Examine and document the effectiveness of the risk response planning in controlling risk.

3. VARIANCE AND TREND ANALYSIS

Used for monitoring overall project cost & Schedule performance against a baseline plan. Significant deviations
indicate that updated risk identification and analysis should be performed.

4. RESERVE ANALYSIS

Reserve analysis compares available reserves(as the risk affects the schedules or cost) with amount of risk
remaining at the time and determines whether reserves are sufficient or not.
5. STATUS MEETINGS

Risk management can be addressed regularly by including the subject in project meetings.

OUTPUTS FROM RISK MONITORING AND CONTROL

1. RISK REGISTER UPDATES

Risk register is updated to include:

• Outcome of risk reassessments, risk audits and periodic risk reviews. These may include updates to
probability, impact, priority, response plans, ownership, etc.

• Actual outcome of risks, and of risk responses that becomes part of the project file to be utilized on
future projects.

2. CORRECTIVE ACTION.

• Corrective action consists of performing the contingency plan or workaround (previously unplanned
responses to emerging risks). Workarounds must be properly documented and incorporated into the
project plan and risk response plan.

3. RECOMMENDED PREVENTIVE ACTIONS

• Used to direct project towards compliance with the project management plan.

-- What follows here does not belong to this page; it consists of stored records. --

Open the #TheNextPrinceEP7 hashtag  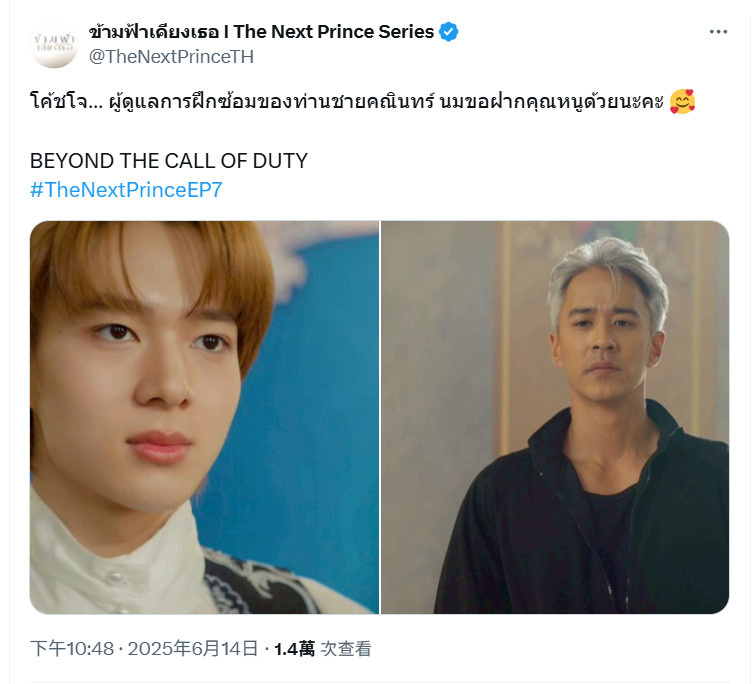point(126,190)
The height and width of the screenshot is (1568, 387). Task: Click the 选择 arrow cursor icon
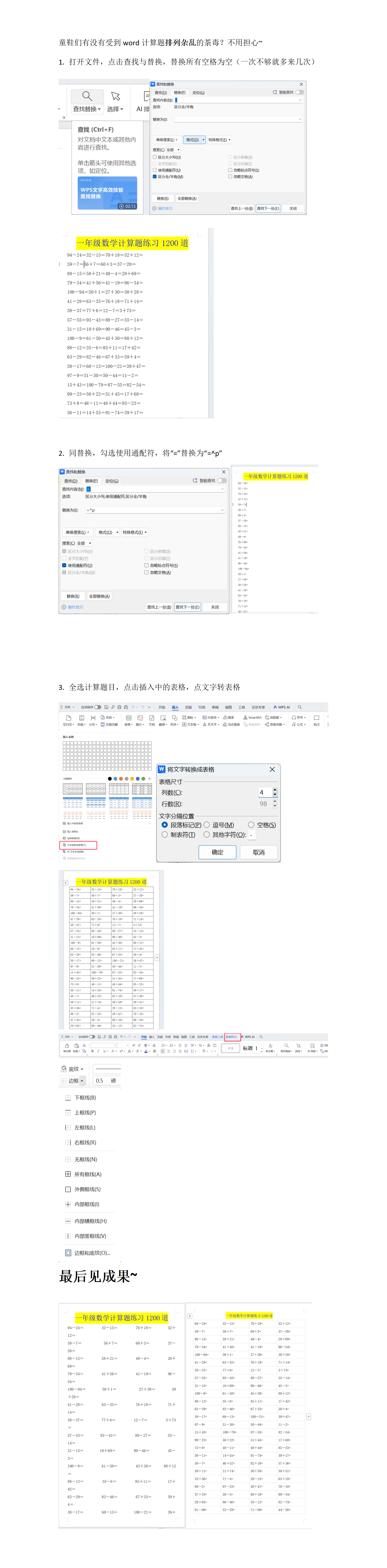[115, 96]
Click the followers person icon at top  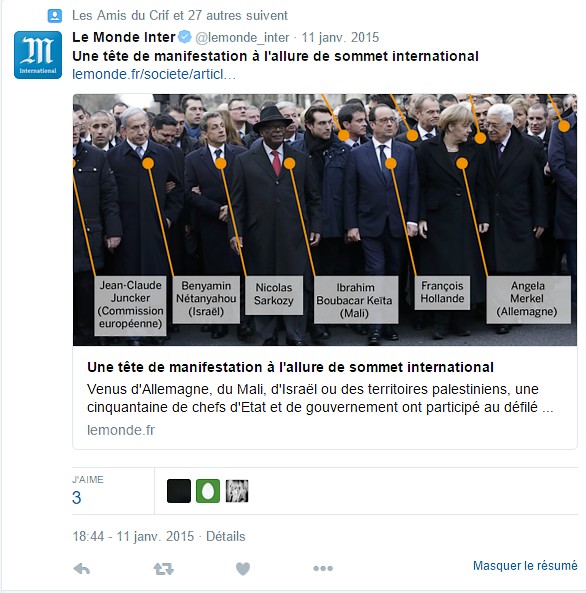(x=55, y=16)
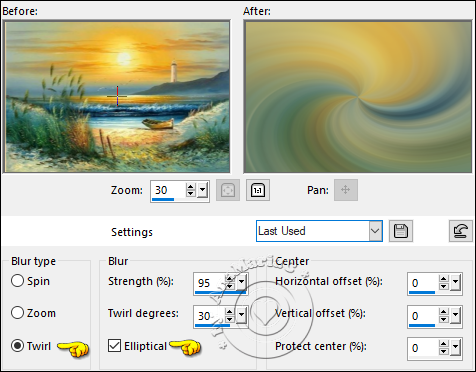Expand the Zoom value slider dropdown
The width and height of the screenshot is (476, 372).
tap(202, 190)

4. PROJECT CHANGE REQUESTS

• Implementing contingency plans or workarounds frequently results in a requirement to change the


project plan to respond to risks. The result is issuance of a change request that is managed by overall
change control.

5. ORGANIZATIONAL PROCESS ASSETS UPDATES

• Information gained through the risk management processes are collected and kept for use by future
projects: Templates for risk management plan, probability-impact matrix, risk register, lessons learned,
updated RBS.

6. PROJECT MANAGEMENT PLAN UPDATES

• Updates to the project management plan as a result of approval of requested changes.